** Listing **
↓

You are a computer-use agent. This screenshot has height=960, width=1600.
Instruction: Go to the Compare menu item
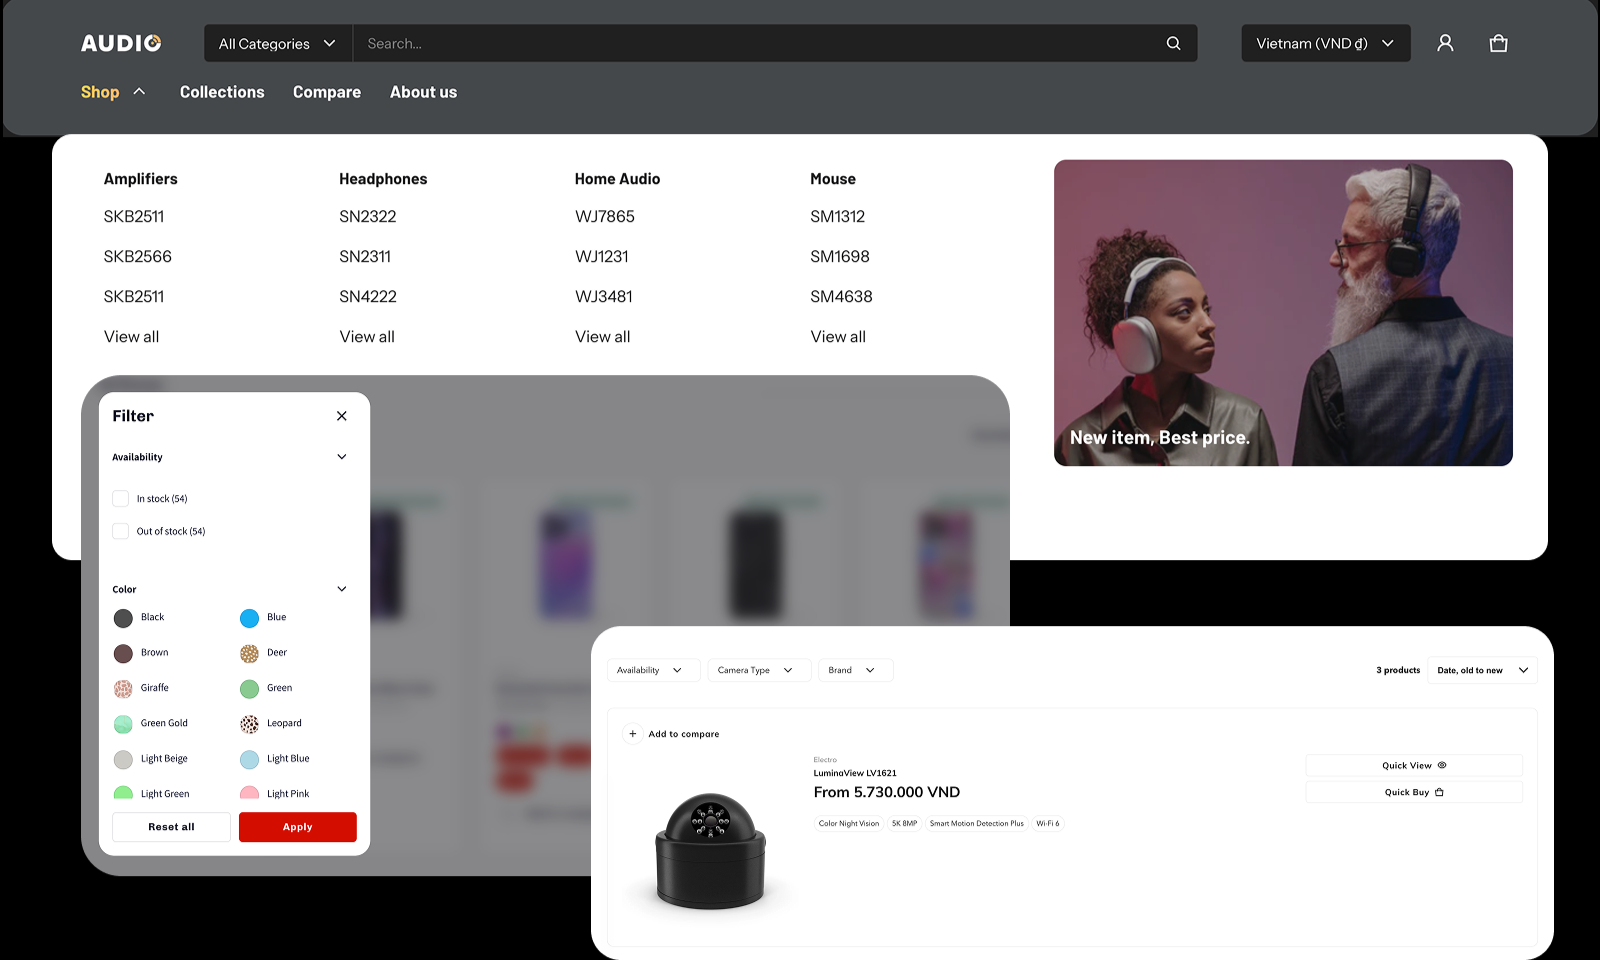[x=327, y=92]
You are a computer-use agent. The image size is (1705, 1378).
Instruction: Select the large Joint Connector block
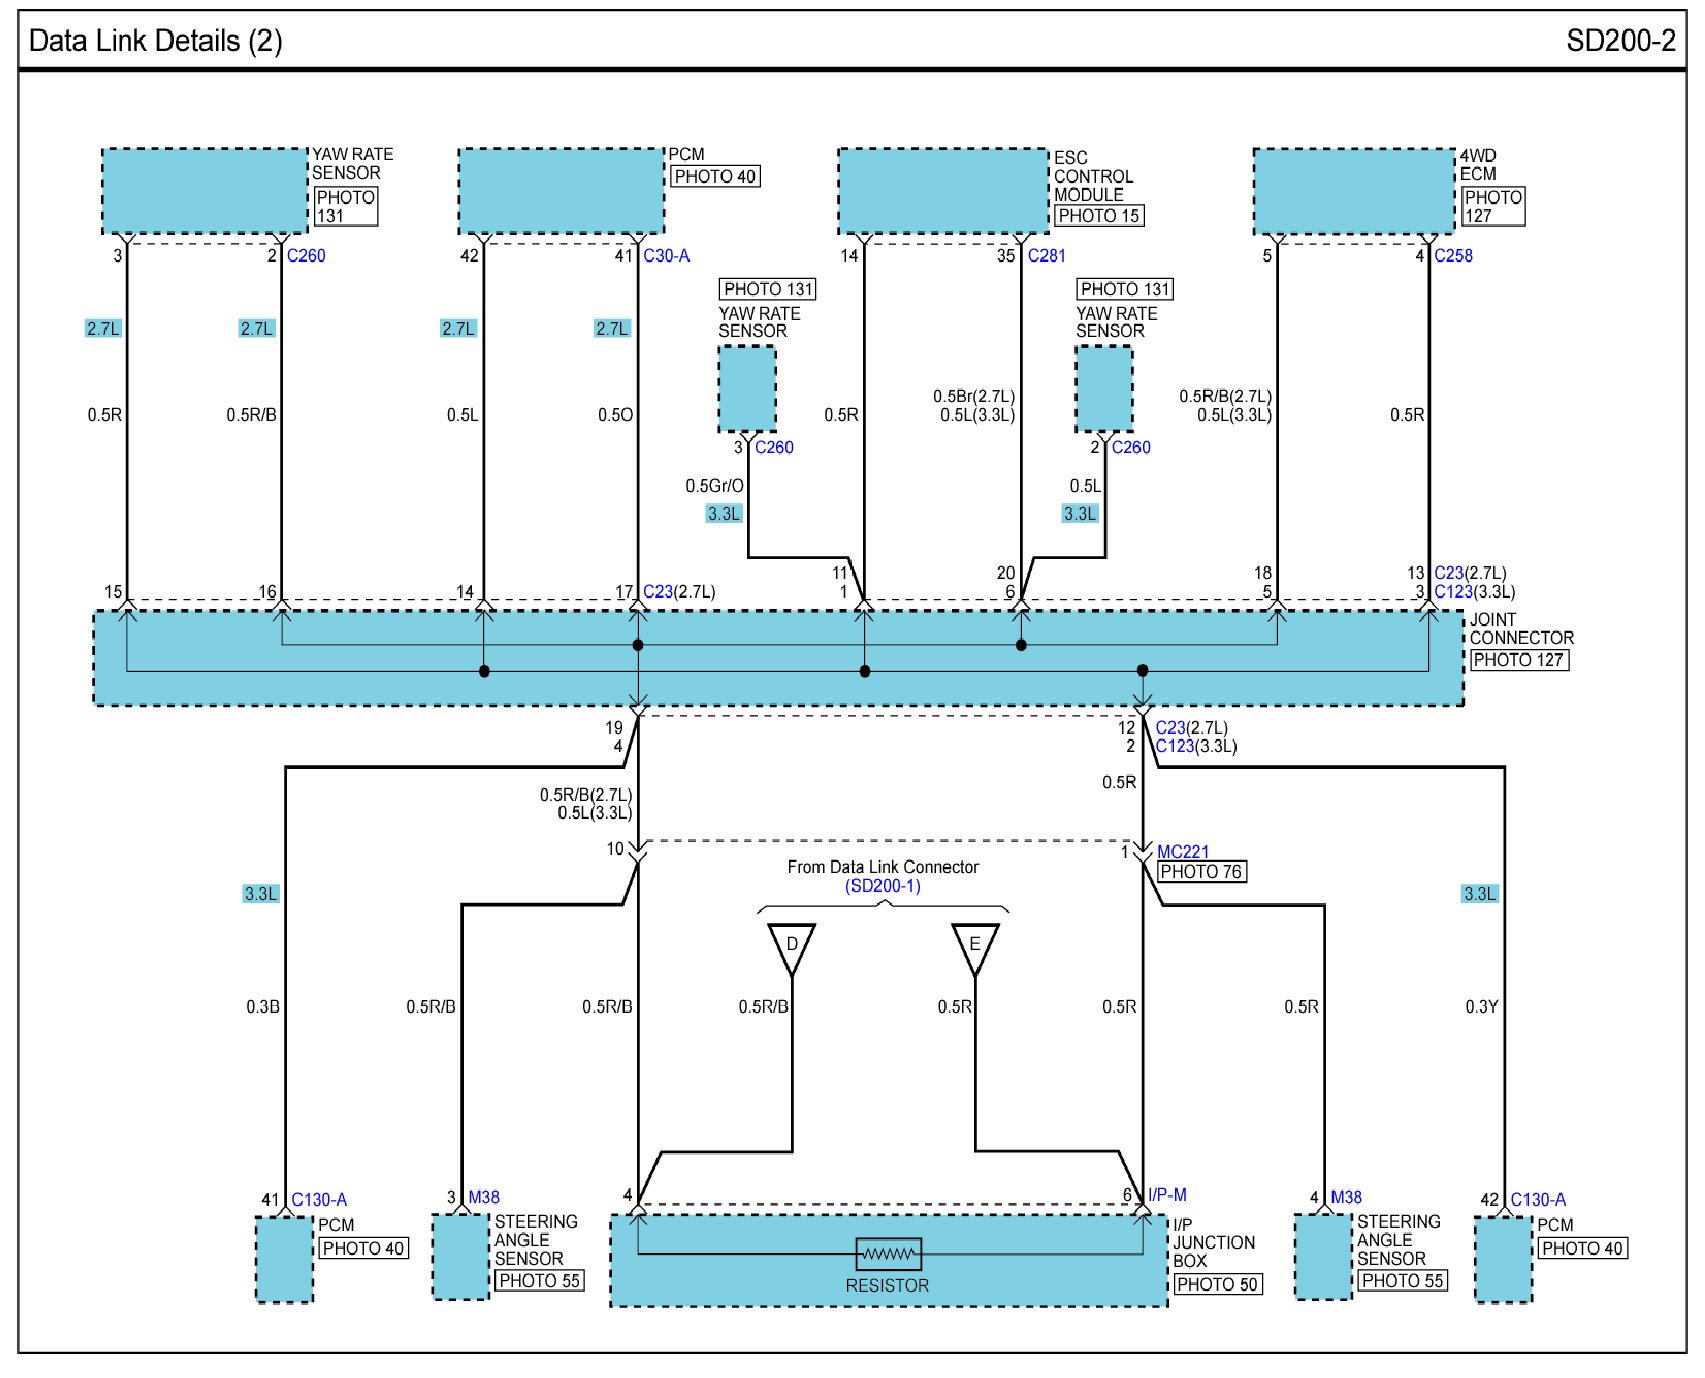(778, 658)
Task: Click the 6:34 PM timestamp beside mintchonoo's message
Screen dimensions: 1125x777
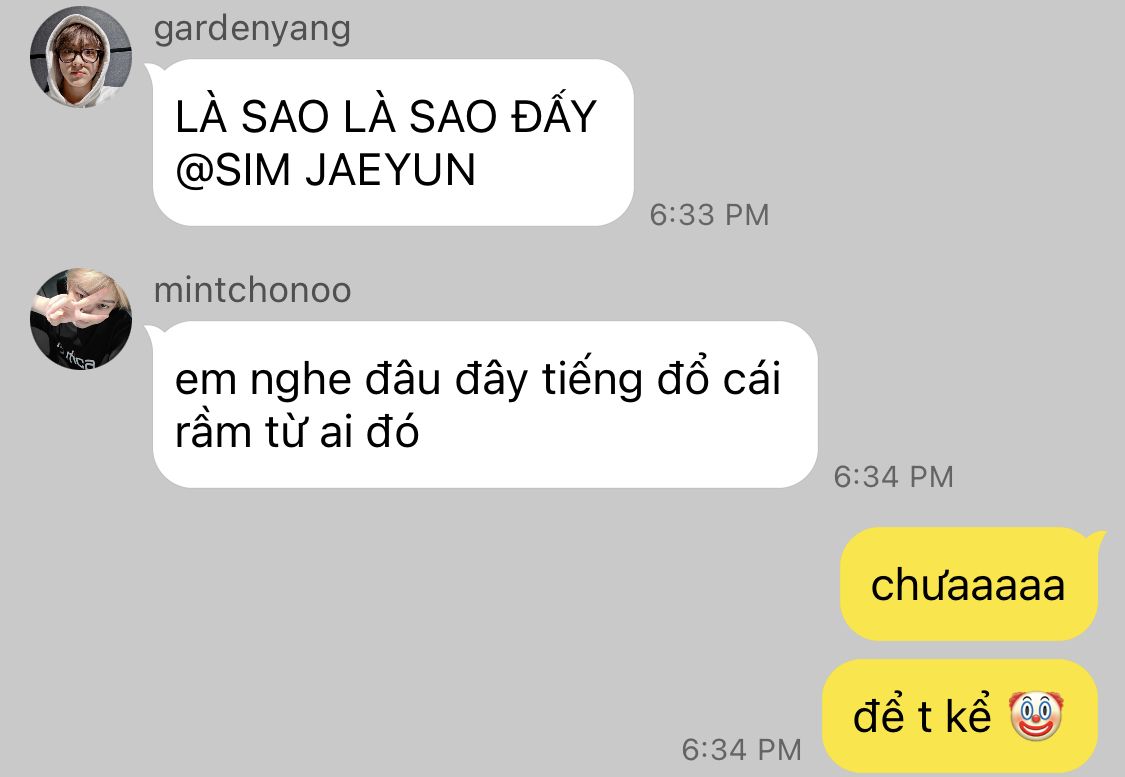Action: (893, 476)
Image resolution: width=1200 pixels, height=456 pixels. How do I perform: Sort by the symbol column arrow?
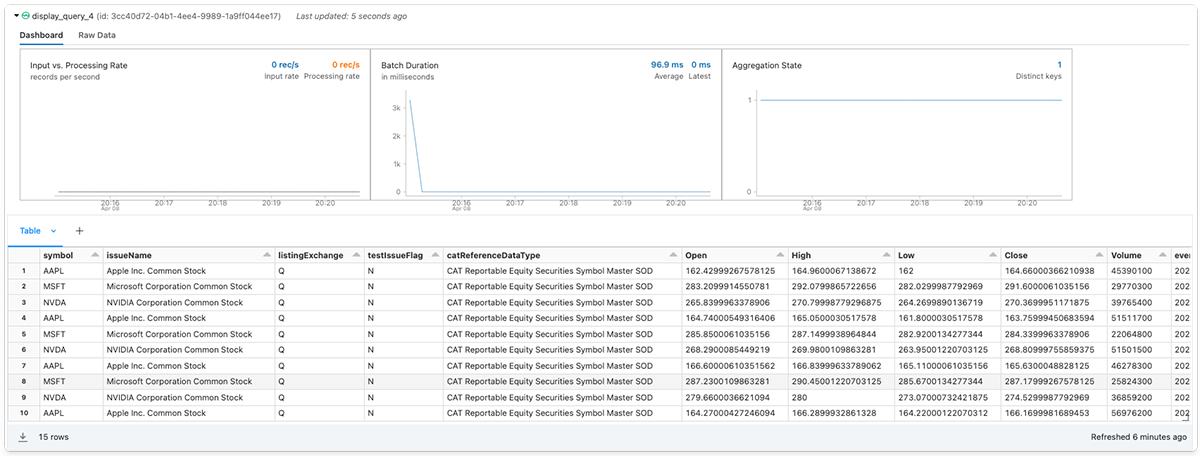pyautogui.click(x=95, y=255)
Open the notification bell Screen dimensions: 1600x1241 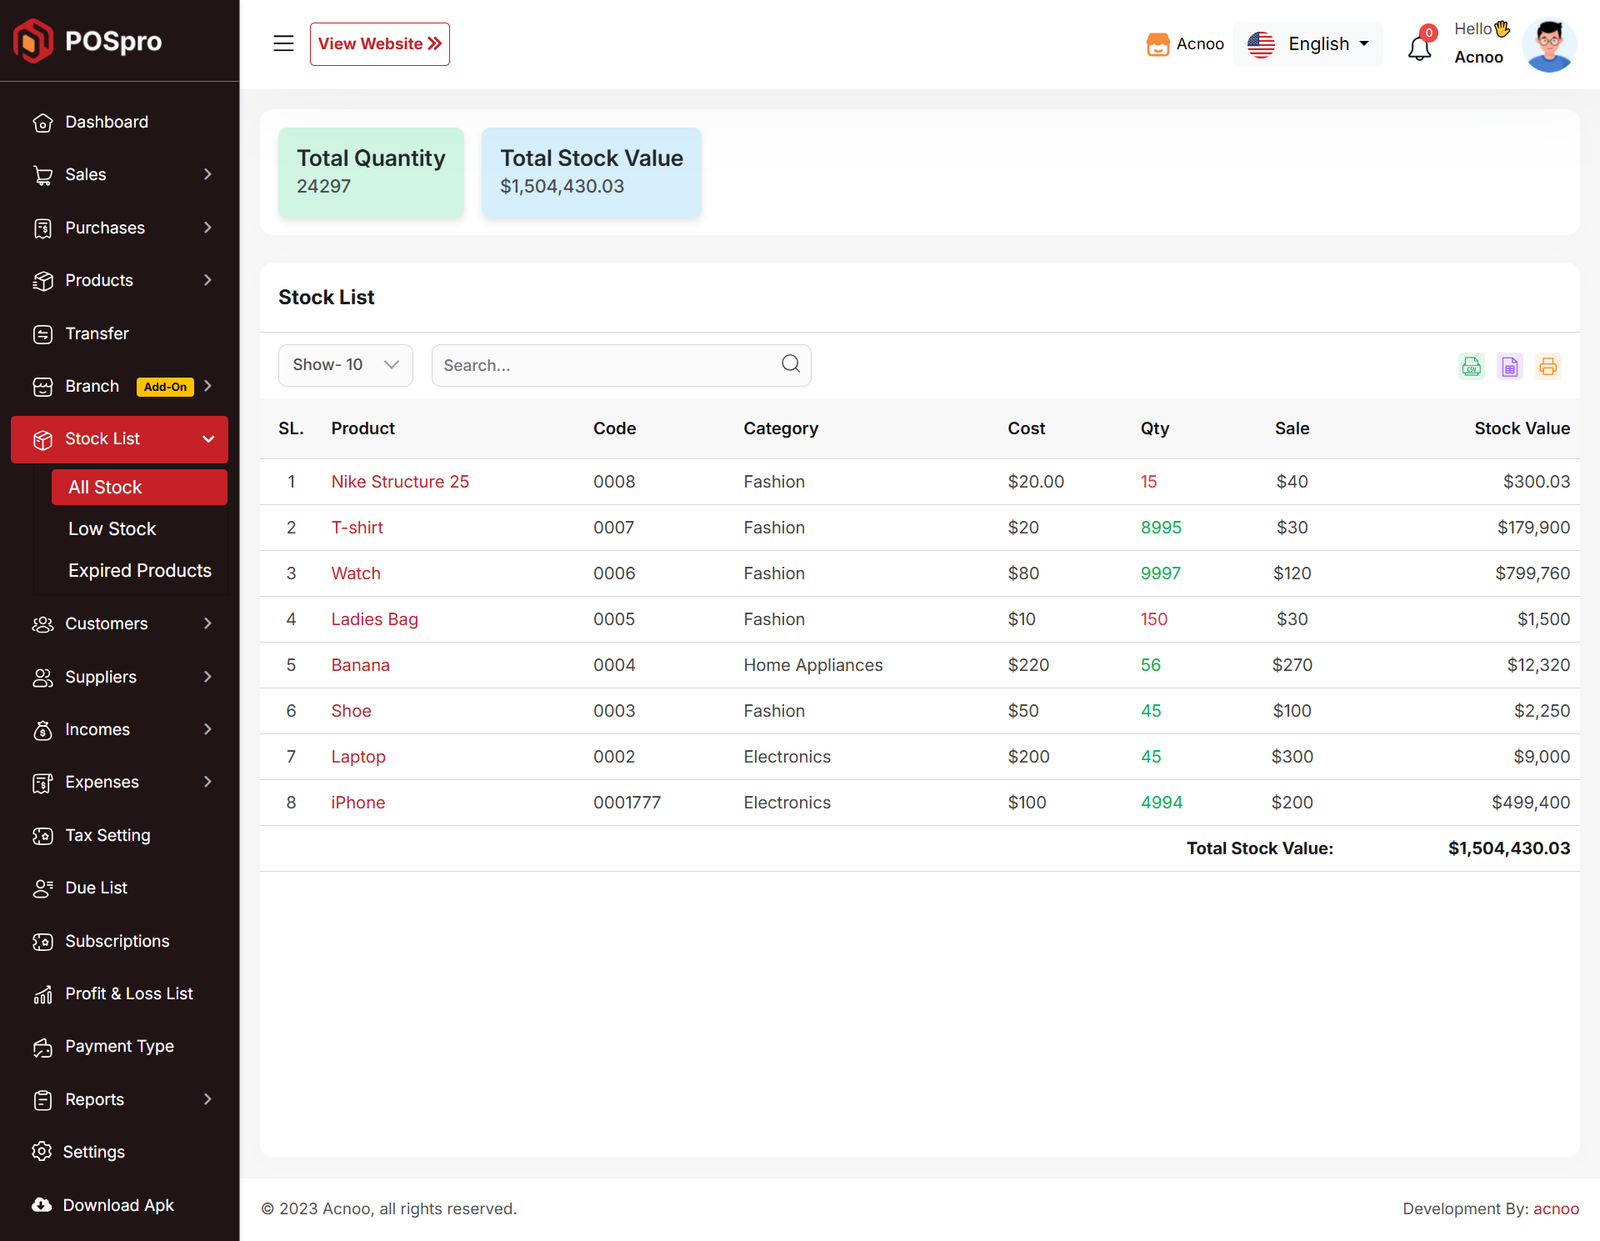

↑

** Aim **
Please rewrite the material above, changing each "Screen dimensions" to "Display size" and leaving everything else as it is. Omit the pictures.

** Response **
You are a computer-use agent. This screenshot has height=960, width=1600.
Instruction: Go to the Compare menu item
[x=327, y=92]
You are a computer-use agent. The image size is (1705, 1378).
Instruction: Select the large Joint Connector block
(778, 658)
Task: Click the 6:34 PM timestamp beside mintchonoo's message
Display size: 1125x777
Action: (893, 476)
Image resolution: width=1200 pixels, height=456 pixels. How do I perform: Sort by the symbol column arrow?
pyautogui.click(x=95, y=255)
Open the notification bell Display size: 1600x1241 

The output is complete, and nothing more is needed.